<<<<

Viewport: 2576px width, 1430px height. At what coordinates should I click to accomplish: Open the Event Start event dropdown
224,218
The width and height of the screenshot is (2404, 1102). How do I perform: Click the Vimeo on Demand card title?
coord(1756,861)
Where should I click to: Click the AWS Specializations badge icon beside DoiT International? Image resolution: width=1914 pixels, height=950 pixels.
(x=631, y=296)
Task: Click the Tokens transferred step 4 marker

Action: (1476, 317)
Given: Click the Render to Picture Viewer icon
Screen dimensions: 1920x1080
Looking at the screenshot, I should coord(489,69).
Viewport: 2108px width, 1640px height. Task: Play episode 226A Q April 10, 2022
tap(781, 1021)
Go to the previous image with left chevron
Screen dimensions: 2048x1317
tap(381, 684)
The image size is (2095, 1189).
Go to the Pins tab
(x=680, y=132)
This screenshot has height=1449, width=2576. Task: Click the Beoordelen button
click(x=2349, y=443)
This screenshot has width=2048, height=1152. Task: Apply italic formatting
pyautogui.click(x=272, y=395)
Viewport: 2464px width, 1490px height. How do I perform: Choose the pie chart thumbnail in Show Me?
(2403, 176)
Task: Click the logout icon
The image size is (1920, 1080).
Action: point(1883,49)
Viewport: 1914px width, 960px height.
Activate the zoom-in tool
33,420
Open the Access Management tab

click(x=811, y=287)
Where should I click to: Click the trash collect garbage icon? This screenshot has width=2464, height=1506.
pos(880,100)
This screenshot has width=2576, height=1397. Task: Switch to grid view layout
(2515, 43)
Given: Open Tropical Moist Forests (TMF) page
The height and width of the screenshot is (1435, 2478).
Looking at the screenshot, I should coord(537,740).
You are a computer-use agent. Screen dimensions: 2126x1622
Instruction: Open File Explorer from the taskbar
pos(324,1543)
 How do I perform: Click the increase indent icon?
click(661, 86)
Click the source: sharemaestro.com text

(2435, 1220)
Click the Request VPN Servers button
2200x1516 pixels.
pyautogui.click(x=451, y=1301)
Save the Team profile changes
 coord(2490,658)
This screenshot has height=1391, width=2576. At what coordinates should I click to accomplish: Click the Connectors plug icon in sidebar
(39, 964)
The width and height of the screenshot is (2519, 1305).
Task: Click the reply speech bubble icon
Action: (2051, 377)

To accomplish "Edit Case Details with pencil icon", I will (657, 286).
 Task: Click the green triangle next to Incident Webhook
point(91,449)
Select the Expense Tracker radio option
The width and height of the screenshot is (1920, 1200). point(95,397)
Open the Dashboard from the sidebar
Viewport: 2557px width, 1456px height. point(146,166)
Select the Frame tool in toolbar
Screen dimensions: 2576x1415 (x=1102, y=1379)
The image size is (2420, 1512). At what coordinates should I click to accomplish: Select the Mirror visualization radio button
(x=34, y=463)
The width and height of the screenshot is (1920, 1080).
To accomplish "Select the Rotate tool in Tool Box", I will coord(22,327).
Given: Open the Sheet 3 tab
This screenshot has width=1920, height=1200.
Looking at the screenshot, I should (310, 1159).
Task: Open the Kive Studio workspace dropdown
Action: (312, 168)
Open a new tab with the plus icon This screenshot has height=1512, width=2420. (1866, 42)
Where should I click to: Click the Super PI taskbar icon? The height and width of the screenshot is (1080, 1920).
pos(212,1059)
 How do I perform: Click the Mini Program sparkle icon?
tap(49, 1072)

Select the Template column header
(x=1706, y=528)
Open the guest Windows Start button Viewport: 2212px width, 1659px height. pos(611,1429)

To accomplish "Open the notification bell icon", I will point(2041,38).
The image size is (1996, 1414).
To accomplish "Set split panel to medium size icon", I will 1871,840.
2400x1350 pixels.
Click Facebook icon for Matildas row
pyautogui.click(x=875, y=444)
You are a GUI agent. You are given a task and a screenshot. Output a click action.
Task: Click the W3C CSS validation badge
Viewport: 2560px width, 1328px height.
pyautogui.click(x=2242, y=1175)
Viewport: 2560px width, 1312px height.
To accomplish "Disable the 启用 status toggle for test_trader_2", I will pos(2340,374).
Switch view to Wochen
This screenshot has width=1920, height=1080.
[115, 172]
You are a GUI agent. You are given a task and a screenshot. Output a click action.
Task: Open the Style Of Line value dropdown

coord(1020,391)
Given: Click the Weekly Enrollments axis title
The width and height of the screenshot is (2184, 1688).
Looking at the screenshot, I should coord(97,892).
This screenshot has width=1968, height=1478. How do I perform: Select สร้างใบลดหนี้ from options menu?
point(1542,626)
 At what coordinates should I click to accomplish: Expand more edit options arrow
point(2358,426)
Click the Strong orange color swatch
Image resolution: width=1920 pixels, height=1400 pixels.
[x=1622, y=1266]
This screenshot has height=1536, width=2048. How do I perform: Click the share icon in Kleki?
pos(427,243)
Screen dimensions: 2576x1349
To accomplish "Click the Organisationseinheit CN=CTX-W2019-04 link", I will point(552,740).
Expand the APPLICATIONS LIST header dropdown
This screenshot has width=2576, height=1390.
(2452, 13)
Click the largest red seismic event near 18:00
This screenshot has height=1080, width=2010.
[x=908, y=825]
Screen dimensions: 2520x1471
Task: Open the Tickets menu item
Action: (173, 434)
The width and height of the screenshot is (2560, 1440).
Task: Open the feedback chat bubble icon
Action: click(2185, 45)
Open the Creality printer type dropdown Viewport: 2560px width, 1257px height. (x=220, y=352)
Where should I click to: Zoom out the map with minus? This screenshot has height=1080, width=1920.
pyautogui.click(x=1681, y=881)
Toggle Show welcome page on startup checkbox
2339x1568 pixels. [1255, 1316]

>>>>

• [WHAT TO DO] Give an exact repetition of all the material.

• [EXERCISE OUTPUT]
Viewport: 2576px width, 1430px height. At what coordinates should I click to accomplish: Open the Event Start event dropdown
224,218
The width and height of the screenshot is (2404, 1102). How do I perform: Click the Vimeo on Demand card title?
coord(1756,861)
Where should I click to: Click the AWS Specializations badge icon beside DoiT International? Image resolution: width=1914 pixels, height=950 pixels.
(x=631, y=296)
Task: Click the Tokens transferred step 4 marker

Action: (1476, 317)
Given: Click the Render to Picture Viewer icon
Screen dimensions: 1920x1080
Looking at the screenshot, I should coord(489,69).
Viewport: 2108px width, 1640px height. Task: Play episode 226A Q April 10, 2022
tap(781, 1021)
Go to the previous image with left chevron
Screen dimensions: 2048x1317
tap(381, 684)
The image size is (2095, 1189).
Go to the Pins tab
(x=680, y=132)
This screenshot has height=1449, width=2576. Task: Click the Beoordelen button
click(x=2349, y=443)
This screenshot has width=2048, height=1152. Task: Apply italic formatting
pyautogui.click(x=272, y=395)
Viewport: 2464px width, 1490px height. How do I perform: Choose the pie chart thumbnail in Show Me?
(2403, 176)
Task: Click the logout icon
The image size is (1920, 1080).
Action: point(1883,49)
Viewport: 1914px width, 960px height.
Activate the zoom-in tool
33,420
Open the Access Management tab

click(x=811, y=287)
Where should I click to: Click the trash collect garbage icon? This screenshot has width=2464, height=1506.
pos(880,100)
This screenshot has width=2576, height=1397. Task: Switch to grid view layout
(2515, 43)
Given: Open Tropical Moist Forests (TMF) page
The height and width of the screenshot is (1435, 2478).
Looking at the screenshot, I should coord(537,740).
You are a computer-use agent. Screen dimensions: 2126x1622
Instruction: Open File Explorer from the taskbar
pos(324,1543)
 How do I perform: Click the increase indent icon?
click(661, 86)
Click the source: sharemaestro.com text

(2435, 1220)
Click the Request VPN Servers button
2200x1516 pixels.
pyautogui.click(x=451, y=1301)
Save the Team profile changes
 coord(2490,658)
This screenshot has height=1391, width=2576. At what coordinates should I click to accomplish: Click the Connectors plug icon in sidebar
(39, 964)
The width and height of the screenshot is (2519, 1305).
Task: Click the reply speech bubble icon
Action: (2051, 377)

To accomplish "Edit Case Details with pencil icon", I will (657, 286).
 Task: Click the green triangle next to Incident Webhook
point(91,449)
Select the Expense Tracker radio option
The width and height of the screenshot is (1920, 1200). point(95,397)
Open the Dashboard from the sidebar
Viewport: 2557px width, 1456px height. point(146,166)
Select the Frame tool in toolbar
Screen dimensions: 2576x1415 (x=1102, y=1379)
The image size is (2420, 1512). At what coordinates should I click to accomplish: Select the Mirror visualization radio button
(x=34, y=463)
The width and height of the screenshot is (1920, 1080).
To accomplish "Select the Rotate tool in Tool Box", I will coord(22,327).
Given: Open the Sheet 3 tab
This screenshot has width=1920, height=1200.
Looking at the screenshot, I should (310, 1159).
Task: Open the Kive Studio workspace dropdown
Action: (312, 168)
Open a new tab with the plus icon This screenshot has height=1512, width=2420. (1866, 42)
Where should I click to: Click the Super PI taskbar icon? The height and width of the screenshot is (1080, 1920).
pos(212,1059)
 How do I perform: Click the Mini Program sparkle icon?
tap(49, 1072)

Select the Template column header
(x=1706, y=528)
Open the guest Windows Start button Viewport: 2212px width, 1659px height. pos(611,1429)

To accomplish "Open the notification bell icon", I will point(2041,38).
The image size is (1996, 1414).
To accomplish "Set split panel to medium size icon", I will 1871,840.
2400x1350 pixels.
Click Facebook icon for Matildas row
pyautogui.click(x=875, y=444)
You are a GUI agent. You are given a task and a screenshot. Output a click action.
Task: Click the W3C CSS validation badge
Viewport: 2560px width, 1328px height.
pyautogui.click(x=2242, y=1175)
Viewport: 2560px width, 1312px height.
To accomplish "Disable the 启用 status toggle for test_trader_2", I will pos(2340,374).
Switch view to Wochen
This screenshot has width=1920, height=1080.
[115, 172]
You are a GUI agent. You are given a task and a screenshot. Output a click action.
Task: Open the Style Of Line value dropdown

coord(1020,391)
Given: Click the Weekly Enrollments axis title
The width and height of the screenshot is (2184, 1688).
Looking at the screenshot, I should coord(97,892).
This screenshot has width=1968, height=1478. How do I perform: Select สร้างใบลดหนี้ from options menu?
point(1542,626)
 At what coordinates should I click to accomplish: Expand more edit options arrow
point(2358,426)
Click the Strong orange color swatch
Image resolution: width=1920 pixels, height=1400 pixels.
[x=1622, y=1266]
This screenshot has height=1536, width=2048. How do I perform: Click the share icon in Kleki?
pos(427,243)
Screen dimensions: 2576x1349
To accomplish "Click the Organisationseinheit CN=CTX-W2019-04 link", I will point(552,740).
Expand the APPLICATIONS LIST header dropdown
This screenshot has width=2576, height=1390.
(2452, 13)
Click the largest red seismic event near 18:00
This screenshot has height=1080, width=2010.
[x=908, y=825]
Screen dimensions: 2520x1471
Task: Open the Tickets menu item
Action: (173, 434)
The width and height of the screenshot is (2560, 1440).
Task: Open the feedback chat bubble icon
Action: click(2185, 45)
Open the Creality printer type dropdown Viewport: 2560px width, 1257px height. (x=220, y=352)
Where should I click to: Zoom out the map with minus? This screenshot has height=1080, width=1920.
pyautogui.click(x=1681, y=881)
Toggle Show welcome page on startup checkbox
2339x1568 pixels. [1255, 1316]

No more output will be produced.